Os juros mensais não devem ultrapassar 2,34% no empréstimo e 3,36% nas operações realizadas por meio de cartões de crédito. O financiamento pode ser contratado em, no máximo, 72 parcelas, sem comprometer mais do que 35% da renda. Anteriormente, o máximo chegava a 30%, mas o adicional deve ser usado, exclusivamente, para o pagamento de despesas com cartão de crédito.

 

O economista Ricardo Rocha, professor do Insper, explica que, diante da crise econômica, a renda dos mais velhos acaba por segurar o orçamento familiar. “O desemprego tem levado filhos e netos a apelarem aos avós para manter em dia a mensalidade da escola ou a prestação do carro ou da casa própria, muitas vezes por meio de empréstimos consignados”. Ele alerta, no entanto, que tomar financiamentos para terceiros é arriscado, sobretudo para quem não tem fonte de renda. “Embora o envolvimento emocional possa justificar a decisão do aposentado, as vezes, negar é a melhor escolha para evitar um problema futuro”, afirma.

 

Na avaliação de Maria Inês Dolci, coordenadora institucional da Proteste, os idosos não devem comprometer parte significativa da renda com consignados porque as despesas aumentam com a velhice. Ela destaca que as operações só devem ser contratadas em extrema necessidade e sem ultrapassar os limites de renda definidos por lei.

 

Riscos

 

Com o aumento do risco de inadimplência diante da alta do desemprego, as instituições financeiras têm sido mais seletivas na hora de aprovar os pedidos de financiamento. A exceção é para consignado de servidores e beneficiários do INSS, público que tem renda garantida.

 

A planejadora financeira e professora da Fundação Getulio Vargas (FGV), Myrian Lund, explica que a redução da oferta de crédito para trabalhadores do setor privado direcionou a atenção dos bancos para esse público, mas alerta que aposentados e pensionistas da Previdência Social devem resistir ao assédio dos bancos.

 

O aposentado Antônio dos Anjos, 76, conta que sempre recebe ligações de instituições financeiras oferecendo operações com desconto em folha de pagamento. “Tenho dito reiteradas vezes que não estou interessado. Prefiro fazer compras à vista e, se o valor é maior, prefiro economizar até ter condições de pagar de uma vez só”, afirma.

 

Já o aposentado Antônio Alves Azevedo, 74, conta que pagará por alguns anos os empréstimos tomados assim que parou de trabalhar. “É assim, a gente faz uma dívida para pagar outras”, justifica. Ele comenta que o custo de vida aumentou significativamente desde que passou a receber o benefício do INSS. “O dinheiro só dá pra comer.
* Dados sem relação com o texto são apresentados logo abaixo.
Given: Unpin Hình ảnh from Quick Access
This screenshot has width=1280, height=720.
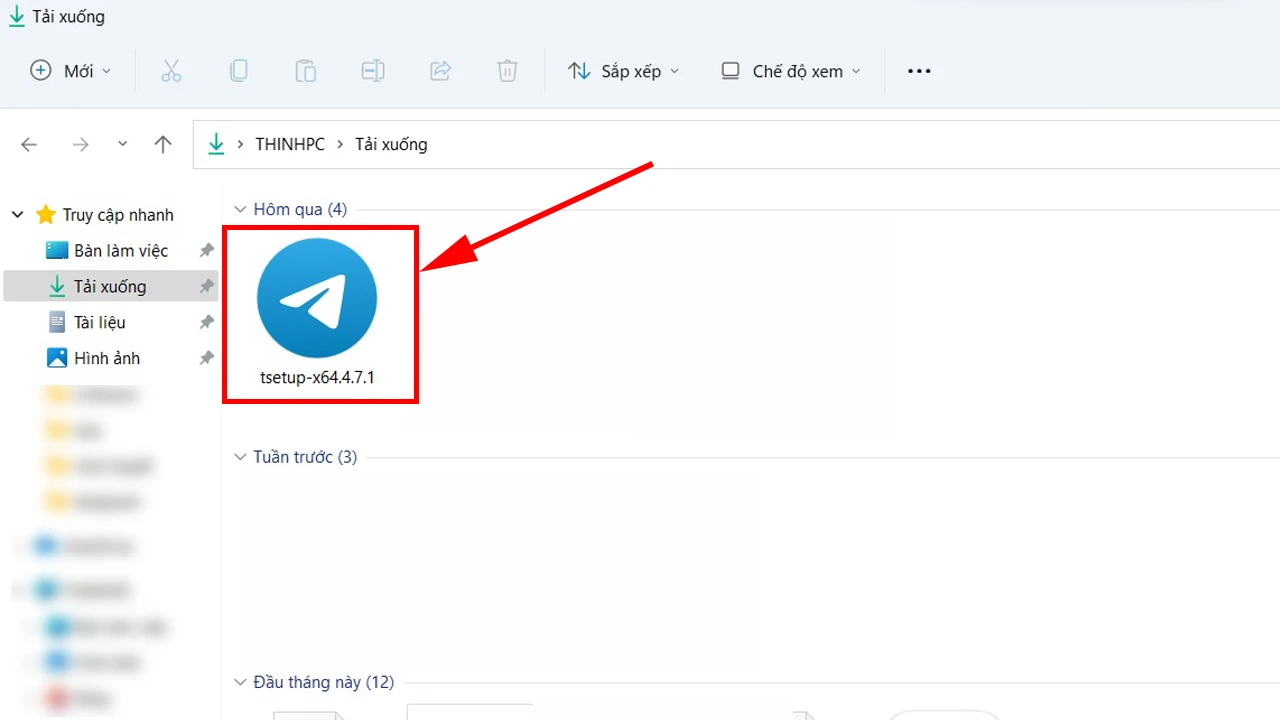Looking at the screenshot, I should click(x=206, y=357).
Nunca pensei que chegaria a esse ponto”, reclama.

 

Na contramão de boa parte dos beneficiários do INSS, o aposentado Valmir Silveiro, 57, se preparou para evitar problemas financeiros durante a velhice. Sempre guardou parte do salário na poupança para não precisar recorrer a financiamentos depois que parasse de tralhar. “Tem que se preparar para se aposentar. É uma diferença grande no salário”, afirma. Ele diz que a renda encolheu R$ 4 mil. “É melhor fazer o sacrifício de poupar um pouco todo mês”, sugere.